Enhancing Capabilities with Multiple Clouds
There are many different cloud models in the market with different capabilities that suit different business requirements.
According to Microsoft Azure, ‘private cloud’ is defined as “computing services offered either over the Internet or a private internal network and to selected users only instead of the general public.” Another common cloud is the ‘public cloud,’ defined by Microsoft Azure as “computing services offered by third-party providers over the public Internet, making them available to anyone who wants to use or purchase them.”
The Microsoft Azure definition of ‘hybrid cloud’ is “a computing environment that combines a public cloud and a private cloud by allowing data and applications to be shared between them.” This is not to be confused with ‘multi-cloud,’ which is the use of two or more public or private cloud environments. Unlike the hybrid cloud, a multi-cloud strategy does not need to include both private and public clouds.
Hybrid or multi-cloud environments can provide banks with the flexibility to easily move basic workloads to the public cloud, while benefitting from added data security and privacy by keeping mission-critical data on-premises.
Banks can choose all different CSPs like Amazon Web Services, Google Cloud, Microsoft Azure, and Oracle to spread their workloads, and in turn gain benefits from each provider to form a best-of-breed solution. This enables FIs to create competitive offerings for customers with compliance and security.
By utilising a cloud networking solution with both a private network and public cloud capabilities, FIs can gain high availability networking with default encrypted connections, cloud segmentation and cloud security policies in a single platform, with optimal performance for cloud applications. They can also benefit from embedded security solutions such as FQDN filtering and service insertion of next-gen firewalls, to meet their security and compliance requirements.
By teaming up with an expert networking partner, FIs can gain seamless direct access to a collection of CSPs through a secure private network backbone, without the need to manage multiple relationships. The right solution will abide to all regulations and security requirements, so the FI can comply without worrying about complexities.

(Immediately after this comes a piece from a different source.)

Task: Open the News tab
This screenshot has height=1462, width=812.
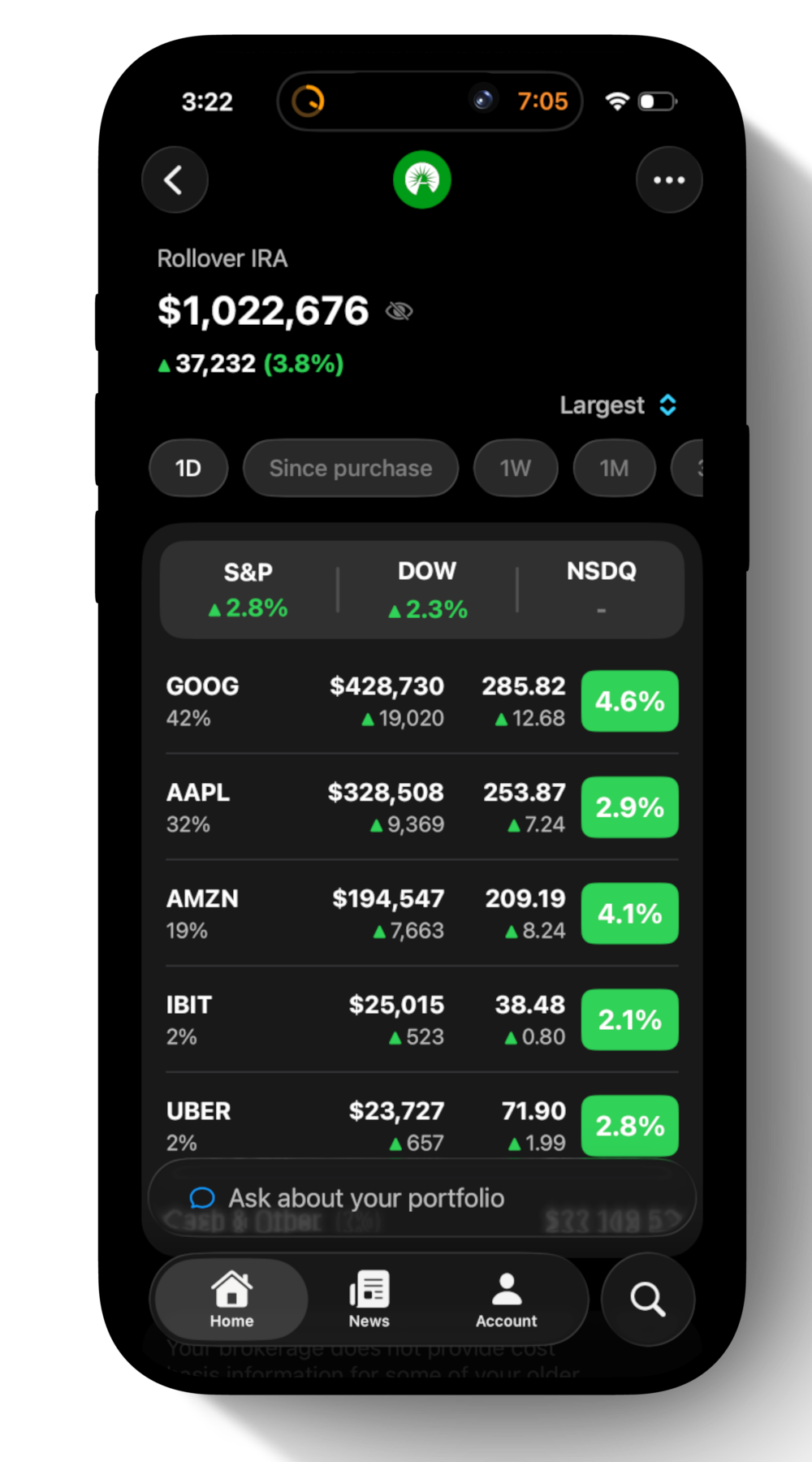Action: [369, 1299]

Continual Transformation with the Cloud
Multiple clouds enable FIs to achieve the full flexibility and benefits of the cloud, however to unleash their full potential, a comprehensive solution is vital. They need to find the simplest model for keeping up in a rapidly changing market, connecting multiple clouds, distributing resources, minimising data loss risk and mitigating downtime.
An advanced cloud networking solution will simplify networking and security in the cloud for FIs, with simple onboarding and configuration by a team of experts. It can provide the operational visibility, control and troubleshooting needed to keep up with rapidly changing regulations and customer demands across the globe and securely transform the future of financial services.